If anybody is interested in looking at their web site it is as follows

www.sara-rescue.org.uk

Regards

NigelC


----------



## rushie (Jul 5, 2005)

Thanks Phil and Nigel.

Yes Phil it is the busiest station in the UK.

Nigel - thanks for the site link, it's very interesting. 

Cheers,

Rushie.


----------



## Graham McMorine (Jan 4, 2007)

I did not realize that there was any other rescue service other than the RNLI, and I feel sure that the membership would be really interested to find out if there are any others around these islands of ours. The skill and bravery of the people who man these boats is never in question and I`m sure that "pleasure sailors" and "old salts" alike have nothing but admiration for the work that they do(Applause) (Applause)


----------



## King Ratt (Aug 23, 2005)

Regarding other marine rescue services there are three down here in South West Scotland namely:
Nith Rescue based at Glencaple near Dumfries who operate a privately run RIB to good effect in the upper reaches of the Solway Firth.
Further to the West near Gatehouse-of-Fleet there is another RIB based at Mossyard. Mossyard Rescue Inshore boat is also privately funded and is operational from March thru Sept during the holiday season.
Even further round the coast near to Portpatrick is the Port William Inshore Lifeboat once again privately funded.
None of these 3 craft are RNLI boats but they are available to the Coastguard and take part in the SAR scenario in the Solway. They exercise frequently with HMCG/RNLI/SAR Helos/Fire Service/Police and are invaluable assets in this area. They are manned by volunteers.


----------



## jimmys (Jan 5, 2007)

The Royal Humane Society rescue on the Clyde, where a family called Parsonage have been involved since 1930,s.
George Parsonage lives beside the water and still rescues in conjunction with Strathclyde police to this day.
I do not know how many rescues have been carried out but certainly a large amount.

best regards
jimmys

ps A smarty aleck in my household tells me the Glasgow Humane Society were rescuing on the Clyde a full 35 years prior to the advent of the RNLI.


----------



## chrisrice (Nov 5, 2006)

I used to work for conservancy and pilotage department at avonmouth and knew of sara and the good work they did chrisrice


----------



## Graham McMorine (Jan 4, 2007)

King Ratt said:


> Regarding other marine rescue services there are three down here in South West Scotland namely:
> Nith Rescue based at Glencaple near Dumfries who operate a privately run RIB to good effect in the upper reaches of the Solway Firth.
> Further to the West near Gatehouse-of-Fleet there is another RIB based at Mossyard. Mossyard Rescue Inshore boat is also privately funded and is operational from March thru Sept during the holiday season.
> Even further round the coast near to Portpatrick is the Port William Inshore Lifeboat once again privately funded.
> None of these 3 craft are RNLI boats but they are available to the Coastguard and take part in the SAR scenario in the Solway. They exercise frequently with HMCG/RNLI/SAR Helos/Fire Service/Police and are invaluable assets in this area. They are manned by volunteers.

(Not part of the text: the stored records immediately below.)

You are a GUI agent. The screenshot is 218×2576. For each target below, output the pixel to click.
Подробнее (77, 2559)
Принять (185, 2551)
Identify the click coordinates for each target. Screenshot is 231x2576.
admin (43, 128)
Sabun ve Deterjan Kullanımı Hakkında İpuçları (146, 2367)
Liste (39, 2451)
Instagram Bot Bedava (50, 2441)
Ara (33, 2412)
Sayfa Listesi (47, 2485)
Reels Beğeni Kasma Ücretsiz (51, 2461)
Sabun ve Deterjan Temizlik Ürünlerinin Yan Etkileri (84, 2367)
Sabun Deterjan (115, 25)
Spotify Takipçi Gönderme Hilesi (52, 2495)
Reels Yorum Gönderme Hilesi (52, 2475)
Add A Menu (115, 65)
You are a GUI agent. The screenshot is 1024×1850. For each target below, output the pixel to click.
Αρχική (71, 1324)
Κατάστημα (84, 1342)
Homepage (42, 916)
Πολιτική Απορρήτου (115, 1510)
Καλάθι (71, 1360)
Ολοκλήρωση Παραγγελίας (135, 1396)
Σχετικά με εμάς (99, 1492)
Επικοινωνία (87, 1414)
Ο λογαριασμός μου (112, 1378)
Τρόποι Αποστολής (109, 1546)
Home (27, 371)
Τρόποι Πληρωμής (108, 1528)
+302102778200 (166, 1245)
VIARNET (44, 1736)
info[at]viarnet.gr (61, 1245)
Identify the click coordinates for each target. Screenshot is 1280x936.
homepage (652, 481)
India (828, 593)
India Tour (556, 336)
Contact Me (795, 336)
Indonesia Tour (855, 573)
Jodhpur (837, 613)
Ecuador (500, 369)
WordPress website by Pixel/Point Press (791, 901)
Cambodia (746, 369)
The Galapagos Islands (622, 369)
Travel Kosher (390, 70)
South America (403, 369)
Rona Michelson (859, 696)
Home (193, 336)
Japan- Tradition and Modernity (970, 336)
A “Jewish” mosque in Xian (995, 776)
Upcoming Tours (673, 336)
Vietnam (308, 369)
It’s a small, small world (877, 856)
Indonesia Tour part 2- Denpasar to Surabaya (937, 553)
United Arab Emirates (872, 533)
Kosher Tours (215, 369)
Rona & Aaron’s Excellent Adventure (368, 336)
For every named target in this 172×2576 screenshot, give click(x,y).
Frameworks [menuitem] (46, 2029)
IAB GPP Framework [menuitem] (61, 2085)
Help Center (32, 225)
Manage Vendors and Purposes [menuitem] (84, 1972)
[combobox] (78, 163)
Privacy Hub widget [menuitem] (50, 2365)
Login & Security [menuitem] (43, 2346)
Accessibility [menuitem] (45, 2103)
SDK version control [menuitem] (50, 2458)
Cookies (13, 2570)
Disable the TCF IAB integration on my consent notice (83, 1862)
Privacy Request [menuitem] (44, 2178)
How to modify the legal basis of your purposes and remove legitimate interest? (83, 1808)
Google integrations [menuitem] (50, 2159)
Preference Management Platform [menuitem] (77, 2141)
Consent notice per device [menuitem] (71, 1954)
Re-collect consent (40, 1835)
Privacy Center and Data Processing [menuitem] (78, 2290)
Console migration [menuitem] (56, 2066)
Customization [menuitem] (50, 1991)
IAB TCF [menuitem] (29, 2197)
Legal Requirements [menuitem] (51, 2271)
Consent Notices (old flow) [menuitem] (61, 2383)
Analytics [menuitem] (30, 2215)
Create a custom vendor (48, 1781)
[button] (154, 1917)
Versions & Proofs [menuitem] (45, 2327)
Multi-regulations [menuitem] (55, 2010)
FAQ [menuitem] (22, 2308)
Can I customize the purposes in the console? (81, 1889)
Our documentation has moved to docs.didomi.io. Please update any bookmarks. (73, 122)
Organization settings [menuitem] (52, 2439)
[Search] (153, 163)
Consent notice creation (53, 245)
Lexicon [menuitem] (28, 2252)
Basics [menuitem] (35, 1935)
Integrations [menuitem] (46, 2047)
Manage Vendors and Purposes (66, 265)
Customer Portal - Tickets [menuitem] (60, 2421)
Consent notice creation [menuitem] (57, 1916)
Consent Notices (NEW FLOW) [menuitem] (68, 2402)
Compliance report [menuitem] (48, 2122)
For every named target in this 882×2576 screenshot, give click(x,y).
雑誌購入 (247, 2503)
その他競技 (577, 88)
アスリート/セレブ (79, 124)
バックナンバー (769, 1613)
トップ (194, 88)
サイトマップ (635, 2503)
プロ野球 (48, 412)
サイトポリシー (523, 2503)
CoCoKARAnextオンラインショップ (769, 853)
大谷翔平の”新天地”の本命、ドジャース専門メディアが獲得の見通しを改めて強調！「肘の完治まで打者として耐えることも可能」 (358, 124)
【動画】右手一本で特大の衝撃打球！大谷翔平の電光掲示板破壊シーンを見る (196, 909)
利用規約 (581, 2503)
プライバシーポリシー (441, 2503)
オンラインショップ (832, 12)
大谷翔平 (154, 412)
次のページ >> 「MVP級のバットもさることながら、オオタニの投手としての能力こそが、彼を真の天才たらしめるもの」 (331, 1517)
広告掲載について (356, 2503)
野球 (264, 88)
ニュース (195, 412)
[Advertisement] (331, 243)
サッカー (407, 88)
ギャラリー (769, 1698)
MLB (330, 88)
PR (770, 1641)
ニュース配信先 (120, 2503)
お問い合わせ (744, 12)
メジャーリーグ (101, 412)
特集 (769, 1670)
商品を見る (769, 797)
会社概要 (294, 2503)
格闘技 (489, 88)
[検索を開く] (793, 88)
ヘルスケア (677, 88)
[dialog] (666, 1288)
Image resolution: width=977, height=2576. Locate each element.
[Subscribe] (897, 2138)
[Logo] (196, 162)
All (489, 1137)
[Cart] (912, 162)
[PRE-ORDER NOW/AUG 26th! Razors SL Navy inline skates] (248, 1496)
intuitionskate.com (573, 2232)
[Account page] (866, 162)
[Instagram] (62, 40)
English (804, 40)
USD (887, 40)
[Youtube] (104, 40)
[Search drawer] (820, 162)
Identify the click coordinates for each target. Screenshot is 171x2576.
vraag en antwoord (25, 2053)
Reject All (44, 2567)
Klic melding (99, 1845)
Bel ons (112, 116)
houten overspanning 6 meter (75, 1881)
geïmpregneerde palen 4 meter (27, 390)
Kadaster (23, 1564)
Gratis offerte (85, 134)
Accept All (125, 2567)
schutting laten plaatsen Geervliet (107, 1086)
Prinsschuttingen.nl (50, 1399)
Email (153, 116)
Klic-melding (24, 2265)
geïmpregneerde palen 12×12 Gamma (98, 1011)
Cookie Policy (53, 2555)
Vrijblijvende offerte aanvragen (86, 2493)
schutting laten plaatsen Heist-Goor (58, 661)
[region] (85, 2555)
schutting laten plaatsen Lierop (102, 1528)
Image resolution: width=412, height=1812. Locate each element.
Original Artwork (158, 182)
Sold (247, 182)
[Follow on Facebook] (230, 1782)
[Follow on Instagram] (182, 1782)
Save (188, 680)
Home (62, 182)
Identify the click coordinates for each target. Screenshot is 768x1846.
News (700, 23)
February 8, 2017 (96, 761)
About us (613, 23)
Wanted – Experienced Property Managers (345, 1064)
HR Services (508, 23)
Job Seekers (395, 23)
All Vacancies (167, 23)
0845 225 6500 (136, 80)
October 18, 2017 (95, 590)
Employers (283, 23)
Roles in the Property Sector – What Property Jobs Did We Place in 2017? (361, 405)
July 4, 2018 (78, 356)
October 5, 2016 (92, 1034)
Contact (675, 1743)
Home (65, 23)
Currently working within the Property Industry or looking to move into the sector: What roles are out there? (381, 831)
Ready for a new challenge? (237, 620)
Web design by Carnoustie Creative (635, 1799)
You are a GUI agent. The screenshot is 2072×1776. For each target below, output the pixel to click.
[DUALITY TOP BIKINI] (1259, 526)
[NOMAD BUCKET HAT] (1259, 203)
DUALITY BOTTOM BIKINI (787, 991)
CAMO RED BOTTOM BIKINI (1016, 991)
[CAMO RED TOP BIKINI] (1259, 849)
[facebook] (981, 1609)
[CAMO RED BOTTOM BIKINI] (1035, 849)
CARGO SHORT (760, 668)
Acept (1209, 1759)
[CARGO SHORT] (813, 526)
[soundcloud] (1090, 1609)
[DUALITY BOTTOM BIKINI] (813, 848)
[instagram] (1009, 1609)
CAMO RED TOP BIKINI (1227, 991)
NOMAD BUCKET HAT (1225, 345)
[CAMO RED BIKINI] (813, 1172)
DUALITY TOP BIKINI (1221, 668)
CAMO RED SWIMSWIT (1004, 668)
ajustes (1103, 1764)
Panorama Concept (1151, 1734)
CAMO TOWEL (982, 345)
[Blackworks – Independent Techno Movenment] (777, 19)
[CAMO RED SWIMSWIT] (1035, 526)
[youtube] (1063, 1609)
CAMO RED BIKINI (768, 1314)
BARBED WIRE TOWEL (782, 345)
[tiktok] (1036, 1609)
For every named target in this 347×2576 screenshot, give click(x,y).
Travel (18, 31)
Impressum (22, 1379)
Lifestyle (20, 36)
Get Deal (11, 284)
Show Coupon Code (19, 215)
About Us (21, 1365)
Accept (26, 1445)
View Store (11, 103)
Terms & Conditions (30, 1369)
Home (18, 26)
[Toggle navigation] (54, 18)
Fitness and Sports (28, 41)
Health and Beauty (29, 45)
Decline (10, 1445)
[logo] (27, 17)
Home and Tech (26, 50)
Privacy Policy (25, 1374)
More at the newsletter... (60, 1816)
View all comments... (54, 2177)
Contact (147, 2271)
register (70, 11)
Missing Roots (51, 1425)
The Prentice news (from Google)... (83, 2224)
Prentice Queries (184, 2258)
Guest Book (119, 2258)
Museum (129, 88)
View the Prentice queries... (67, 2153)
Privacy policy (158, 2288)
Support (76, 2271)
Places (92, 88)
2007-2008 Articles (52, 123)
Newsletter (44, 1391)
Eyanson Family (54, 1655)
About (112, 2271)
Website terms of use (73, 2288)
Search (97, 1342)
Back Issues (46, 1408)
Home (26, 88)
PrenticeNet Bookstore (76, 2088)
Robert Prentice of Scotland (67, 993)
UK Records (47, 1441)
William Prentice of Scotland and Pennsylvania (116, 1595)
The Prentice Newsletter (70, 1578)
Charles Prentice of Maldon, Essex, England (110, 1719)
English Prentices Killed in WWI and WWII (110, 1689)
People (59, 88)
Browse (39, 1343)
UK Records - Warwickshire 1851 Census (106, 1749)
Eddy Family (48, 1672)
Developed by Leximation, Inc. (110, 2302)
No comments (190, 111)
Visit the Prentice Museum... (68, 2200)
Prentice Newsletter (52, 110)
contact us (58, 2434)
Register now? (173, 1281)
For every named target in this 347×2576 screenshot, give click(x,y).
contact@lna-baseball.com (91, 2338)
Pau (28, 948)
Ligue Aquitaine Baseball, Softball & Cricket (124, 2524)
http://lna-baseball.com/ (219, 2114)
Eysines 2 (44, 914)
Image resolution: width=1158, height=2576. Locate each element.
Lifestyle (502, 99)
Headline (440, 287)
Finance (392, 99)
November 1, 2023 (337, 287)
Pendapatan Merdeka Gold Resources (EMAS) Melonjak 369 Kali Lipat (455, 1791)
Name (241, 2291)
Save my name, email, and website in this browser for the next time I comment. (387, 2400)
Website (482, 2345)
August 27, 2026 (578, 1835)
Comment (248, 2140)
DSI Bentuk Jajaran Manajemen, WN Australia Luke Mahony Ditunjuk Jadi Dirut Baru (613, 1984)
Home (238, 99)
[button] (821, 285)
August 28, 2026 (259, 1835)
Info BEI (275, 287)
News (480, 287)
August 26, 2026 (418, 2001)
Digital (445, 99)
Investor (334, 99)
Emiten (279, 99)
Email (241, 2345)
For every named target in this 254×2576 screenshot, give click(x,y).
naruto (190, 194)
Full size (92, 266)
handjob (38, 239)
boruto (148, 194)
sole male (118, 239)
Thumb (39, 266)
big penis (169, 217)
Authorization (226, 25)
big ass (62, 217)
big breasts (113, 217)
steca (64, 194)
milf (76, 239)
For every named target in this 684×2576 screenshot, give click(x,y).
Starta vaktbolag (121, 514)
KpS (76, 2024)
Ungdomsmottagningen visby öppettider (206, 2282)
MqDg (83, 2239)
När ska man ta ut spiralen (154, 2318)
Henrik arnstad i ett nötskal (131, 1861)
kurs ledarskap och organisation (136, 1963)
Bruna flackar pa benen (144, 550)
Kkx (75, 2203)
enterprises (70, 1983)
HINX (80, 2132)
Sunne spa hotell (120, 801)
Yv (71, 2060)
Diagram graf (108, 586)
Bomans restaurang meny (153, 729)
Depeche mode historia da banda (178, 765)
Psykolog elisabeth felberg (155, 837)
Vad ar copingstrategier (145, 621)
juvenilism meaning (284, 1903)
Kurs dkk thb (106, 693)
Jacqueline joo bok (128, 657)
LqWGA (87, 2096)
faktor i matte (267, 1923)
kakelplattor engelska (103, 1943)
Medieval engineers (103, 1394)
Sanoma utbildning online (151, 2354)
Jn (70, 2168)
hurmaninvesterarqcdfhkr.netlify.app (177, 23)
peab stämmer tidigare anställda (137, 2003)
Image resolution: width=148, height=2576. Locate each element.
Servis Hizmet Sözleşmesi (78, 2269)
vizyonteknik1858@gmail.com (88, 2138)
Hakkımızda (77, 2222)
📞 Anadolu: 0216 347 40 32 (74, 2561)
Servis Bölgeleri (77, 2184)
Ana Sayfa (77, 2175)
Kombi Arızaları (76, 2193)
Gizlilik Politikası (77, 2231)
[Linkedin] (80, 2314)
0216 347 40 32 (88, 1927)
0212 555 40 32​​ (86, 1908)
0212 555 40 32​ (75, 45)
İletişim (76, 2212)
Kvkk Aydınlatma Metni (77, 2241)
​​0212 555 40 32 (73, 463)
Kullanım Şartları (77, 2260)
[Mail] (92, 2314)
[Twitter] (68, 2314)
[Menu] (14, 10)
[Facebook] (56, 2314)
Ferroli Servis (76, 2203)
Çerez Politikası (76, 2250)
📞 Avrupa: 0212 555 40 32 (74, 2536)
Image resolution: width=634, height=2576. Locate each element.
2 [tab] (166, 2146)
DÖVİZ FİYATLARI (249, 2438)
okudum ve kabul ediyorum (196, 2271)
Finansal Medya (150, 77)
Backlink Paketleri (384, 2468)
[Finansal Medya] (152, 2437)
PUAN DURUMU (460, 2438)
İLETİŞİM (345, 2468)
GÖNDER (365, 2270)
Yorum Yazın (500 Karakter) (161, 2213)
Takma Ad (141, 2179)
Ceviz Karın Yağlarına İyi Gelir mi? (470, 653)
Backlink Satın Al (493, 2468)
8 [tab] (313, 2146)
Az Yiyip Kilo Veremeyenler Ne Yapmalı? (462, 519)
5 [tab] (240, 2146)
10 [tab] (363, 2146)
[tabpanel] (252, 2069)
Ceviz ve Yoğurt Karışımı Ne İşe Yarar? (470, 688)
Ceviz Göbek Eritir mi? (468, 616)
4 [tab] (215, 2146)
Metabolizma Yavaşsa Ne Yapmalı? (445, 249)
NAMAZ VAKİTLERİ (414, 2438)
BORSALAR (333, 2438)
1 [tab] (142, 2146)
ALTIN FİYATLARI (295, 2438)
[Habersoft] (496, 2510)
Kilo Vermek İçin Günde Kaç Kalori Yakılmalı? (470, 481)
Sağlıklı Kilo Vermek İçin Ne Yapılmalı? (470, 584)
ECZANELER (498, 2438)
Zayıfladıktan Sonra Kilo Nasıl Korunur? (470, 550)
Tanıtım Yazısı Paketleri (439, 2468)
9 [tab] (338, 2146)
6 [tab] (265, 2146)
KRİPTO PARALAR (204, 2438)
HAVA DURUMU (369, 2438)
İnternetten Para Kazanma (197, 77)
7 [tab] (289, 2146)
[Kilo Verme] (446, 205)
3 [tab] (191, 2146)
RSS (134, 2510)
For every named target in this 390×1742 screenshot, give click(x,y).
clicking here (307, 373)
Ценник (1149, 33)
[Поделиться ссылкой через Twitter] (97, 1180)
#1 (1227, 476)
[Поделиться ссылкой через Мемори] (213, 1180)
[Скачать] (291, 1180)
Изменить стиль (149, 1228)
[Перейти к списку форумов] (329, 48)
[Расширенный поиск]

Thanks for that info., King Ratt, that part of the coast is very dear to me as I have relatives in the Isle of Whithorn, but never realised these good people existed. ( apart from RNLI )(Thumb)


----------



## barrypriddis (Oct 3, 2005)

Jimmys
When I worked at the GCNS I got to know George Parsonage very well. A very capable boatman, and exceptional person. I had heard however, that under H&S regulations the Glasgow Police are not allowed to utilise his skills any more.


----------